Exercise goal → Whatever lies between the line that holds "Image resolution: width=1280 pixels, height=720" and the final line of the records below, both included, should be repeated exactly; leave out the pictures and add nothing.
#### Record excerpts ####
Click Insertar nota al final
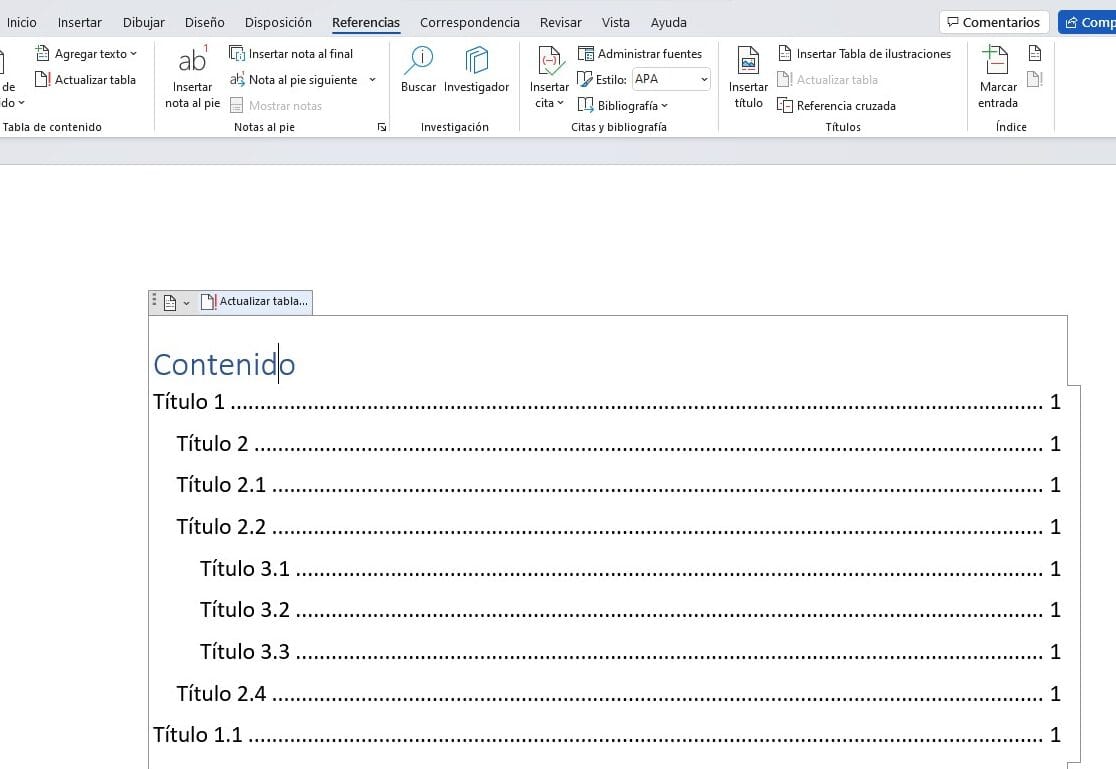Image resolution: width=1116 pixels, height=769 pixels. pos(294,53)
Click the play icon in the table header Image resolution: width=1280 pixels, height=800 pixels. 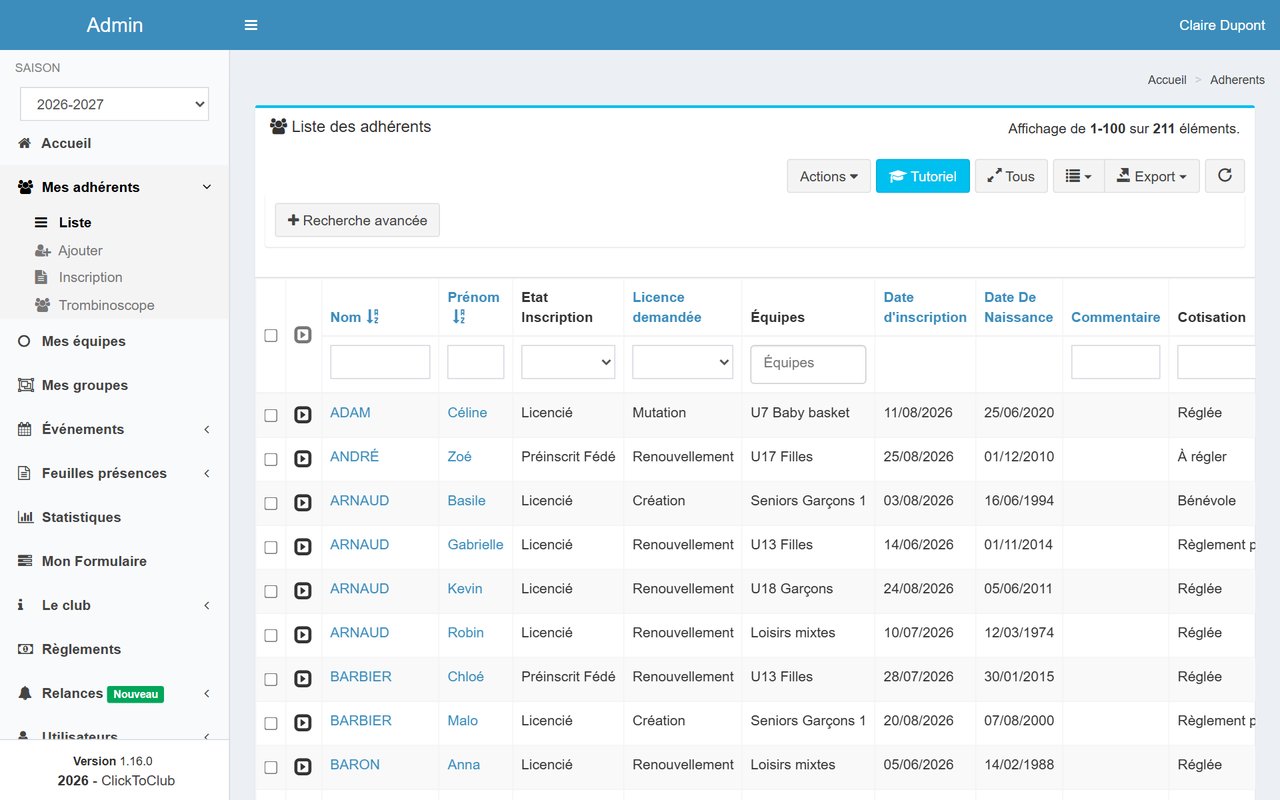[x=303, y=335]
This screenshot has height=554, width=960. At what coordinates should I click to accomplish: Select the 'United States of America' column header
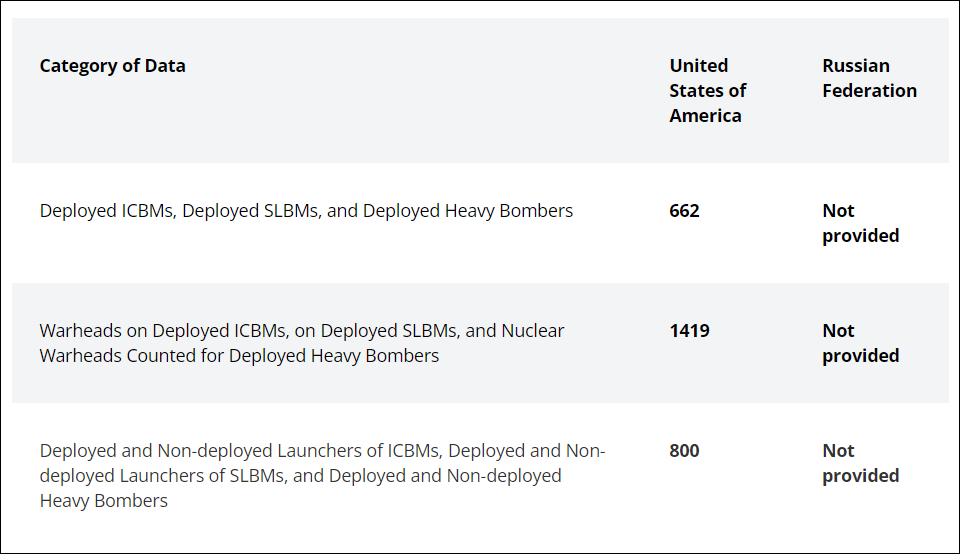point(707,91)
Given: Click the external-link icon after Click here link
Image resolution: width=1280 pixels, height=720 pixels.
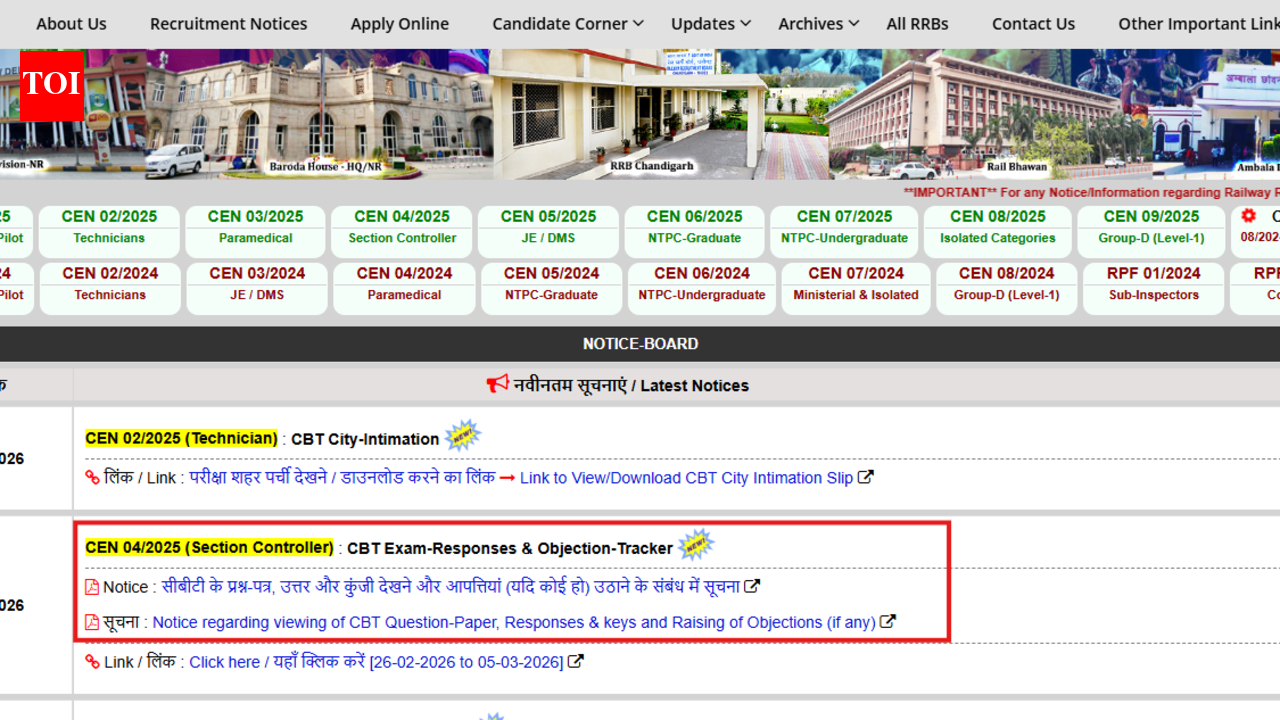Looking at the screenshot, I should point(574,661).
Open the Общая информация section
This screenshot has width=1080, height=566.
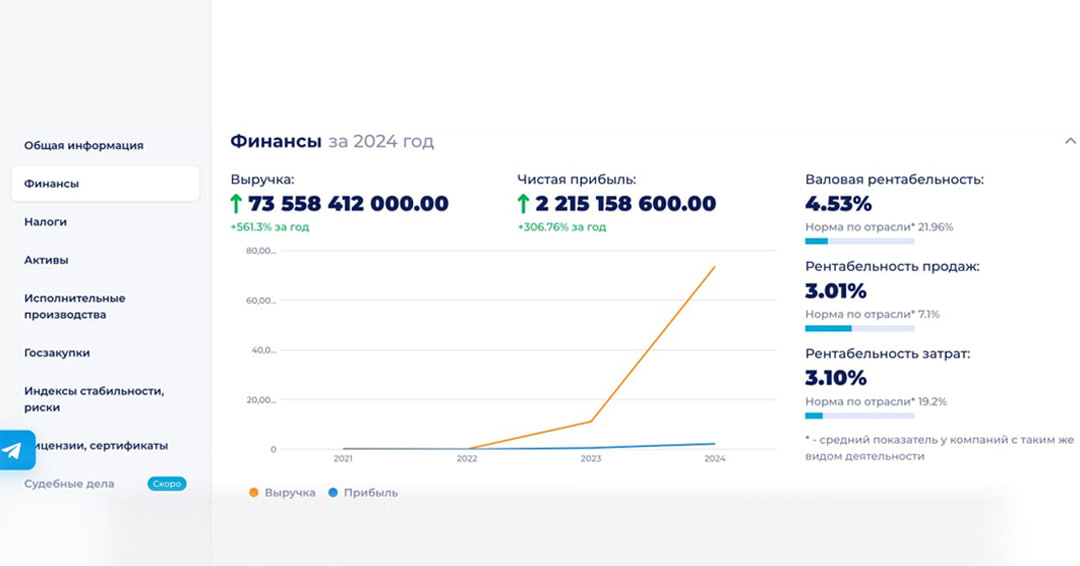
####
Result below →
Image resolution: width=1280 pixels, height=720 pixels.
Looking at the screenshot, I should point(574,661).
Open the Общая информация section
This screenshot has width=1080, height=566.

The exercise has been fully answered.